Let’s share a gardening secret
Published 7:09 pm Tuesday, November 21, 2006
By Staff
Some gardeners have secret gardening formulas, tidbits and recipes.
Secrets that are so well-kept, no amount of torturing, bribing or blackmailing (figuratively speaking) could ever release them.
Some opt out by saying it was their grandmother's, a well-kept secret or taught through blood, sweat and tears.
And then again I find 99.99 percent of all of us gardeners will give you the shirt off our backs, so to speak, and tell you everything. So let's share.
As a gardener, I find we learn so much each season from our gardens.
We have the sweet glory of our triumphs and the worst being – and hopefully they are few – our mistakes.
Wouldn't it be grand if there was a book or magazine that contained everything we gardeners would ever need to know about gardening, so we were able to care for and grow a garden at its very best.
Recently while reading my latest issue of The English Garden, inside was an interesting article about clematis cultivation.
As I read on, it said, "It is mainly early, large, flowering hybrids that are affected by clematis wilt. This wilting can be caused by a lack of water rather than a virus. Deal with it by either removing affected stems or by cutting down the whole plant, if necessary."
If new shoots don't appear next year, don't give up on the plant.
Clematis has been known to send up new shoots after lying dormant for up to five years!
I wish I had known this.
Do you know how many clematis I have ripped up by the roots?
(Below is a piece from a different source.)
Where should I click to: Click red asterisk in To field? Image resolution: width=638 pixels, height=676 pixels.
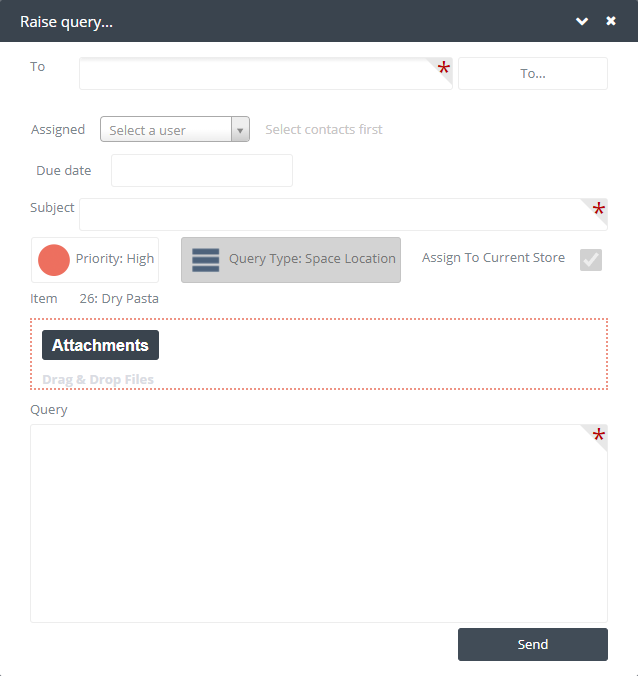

Out of the ground they came, dirt flying in every direction.
Utterly frustrated was I, thinking they were dead.
Here's my story. Early one season the nice healthy green shoots were emerging, a sense of early spring anticipation welled up inside me. Maybe this year, I thought, things will be different.
No clematis wilt. (Most of my clematis do great, and then there are a few, well, not so great).
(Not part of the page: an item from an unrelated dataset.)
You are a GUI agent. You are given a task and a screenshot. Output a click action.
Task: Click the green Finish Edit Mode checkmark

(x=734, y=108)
A lush vine full of foliage from bottom to top, then it strikes a day or two later. Clematis wilt.
What was once healthy and lush is now wilted and dying.
All those leaves and buds. If only I knew it had to do with more water.
I noticed the ones I watered more often were glorious.
Less water, well, any gardener who grows clematis knows what wilt looks like. And no amount of fussing over a plant stricken by it will change it or bring it back – for this year, anyway.
Water in a garden adds movement, light and sound.
It also makes it possible to grow plants which are otherwise utterly out of the question.